Just a Drink?
How alcohol can affect your dancing the next day—and over time.
After a long week of rehearsal and performances, sometimes all you want is to blow off steam with a few drinks. You may even feel like you’ve earned a night out after all of the hard work you’ve put in. As long as you’re not dealing with an obvious hangover in class the next day (and are of legal age), it’s a guilty pleasure that seems relatively harmless.
But you might want to think twice before you reach for that bottle. Obviously, an excessive habit is going to have negative consequences, and an alcohol addiction could lead to serious problems like cancer, cirrhosis and pancreatitis. But even moderate drinking after a day in the studio takes a toll on your body, affecting your dancing in a variety of ways—and, if you’re not careful, possibly hurting your success in the long run.
Less Sleep, Less Energy
After having a few drinks, you’ll be more likely to feel sluggish in the studio the next day. That’s because alcohol consumption may reduce sleep time and quality, explains Rachel Fine, a dietitian who founded To The Pointe Nutrition. Although a nightcap might increase deep sleep in the first part of the night, once you metabolize the alcohol several hours later, your body switches to a lighter stage and is easily woken up. Without adequate rest, your energy levels and mental clarity will be lower, hampering your ability to pick up and perform movement. Fine also points out that excessive alcohol consumption can displace muscle-building protein, muscle-repairing unsaturated fats and certain micronutrients (mainly B vitamins) from your diet. One study suggests this nutrient displacement causes overall energy stores to be as much as 50 percent lower than normal even eight hours after drinking.

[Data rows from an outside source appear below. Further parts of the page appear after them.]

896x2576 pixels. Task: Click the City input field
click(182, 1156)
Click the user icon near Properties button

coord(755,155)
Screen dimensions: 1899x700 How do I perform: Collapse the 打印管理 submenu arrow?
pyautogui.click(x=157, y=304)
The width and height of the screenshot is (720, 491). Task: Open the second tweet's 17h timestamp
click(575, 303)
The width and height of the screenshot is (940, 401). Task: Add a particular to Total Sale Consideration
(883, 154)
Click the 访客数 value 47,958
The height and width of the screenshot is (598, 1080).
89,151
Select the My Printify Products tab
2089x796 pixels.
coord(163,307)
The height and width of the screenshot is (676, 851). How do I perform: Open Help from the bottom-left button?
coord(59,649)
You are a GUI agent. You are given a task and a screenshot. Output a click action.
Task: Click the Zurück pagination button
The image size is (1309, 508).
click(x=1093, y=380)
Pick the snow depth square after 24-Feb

Since alcohol is a diuretic, it can cause dehydration, which can last into the next day. And by the time you start to feel thirsty, athletic performance can decrease by up to 10 to 20 percent, according to sports dietitian Dawn Weatherwax. “Hydration is critical to preventing injuries, creating an optimal environment for building muscle, maximizing energy levels and absorbing nutrients,”she says. Keep yourself hydrated by having at least one glass of water for every alcoholic beverage you consume.
Drinking also affects how your body bounces back after a challenging day of dancing. Research published in PLoS One last year found that when you have several drinks after exercising, the signals that would normally tell your muscles to grow stronger are suppressed. And an earlier study from Massey University in New Zealand showed that excessive drinking delays recovery from muscles soreness. That means you’ll be negating the strength gains you could have been making in class—and hurting from it for longer.
Time off due to injury doesn’t give you a free pass. In fact, it’s even more reason to avoid drinking. “Alcohol can cause increased swelling of an injury because it causes the blood vessels to dilate,” Weatherwax says. The more swelling in an injured area, the longer it could take to heal.
Regular drinking can also take a toll on a healthy diet. A gram of alcohol provides 7 calories while offering few nutrients. In comparison, the 4 calories per gram of carbohydrate or protein or 9 calories per gram of fat can be used by the body to fuel a dancer’s active lifestyle. “This is where I argue a calorie is not just a calorie!” says Fine. Some dancers try to avoid excess calories before a night out by cutting back on food, but this habit can mean they don’t refuel properly.
Even if you do eat a healthy meal, alcohol makes it harder to reap the benefits. “Alcohol can irritate our stomach lining, reducing our capacity to absorb nutrients from foods, many of which play a large role in energy metabolism,” Fine says. While drinking, your body also prioritizes metabolizing alcohol over fat or carbs, and stores amino acids from protein as fat.
Benefits in Moderation
Alcohol can be helpful in reducing stress levels. But the key is moderation. “If you’re really feeling the need, I suggest wine,” says Fine, “especially red for the added heart-healthy benefits from antioxidants and resveratrol. While research remains limited, resveratrol might help to prevent damage to blood vessels, reducing LDL (or ‘bad’) cholesterol and preventing blood clots.” Beer is also relatively rich in B vitamins, and has silicon, which can help strengthen your bones by increasing bone-mineral density. In general, if you stick to the recommended guidelines (no more than one drink—5 ounces of wine, 12 ounces of beer or 1.5 ounces of liquor—per day for women and two for men), the negative effects of drinking are unlikely to get in the way of your dance goals.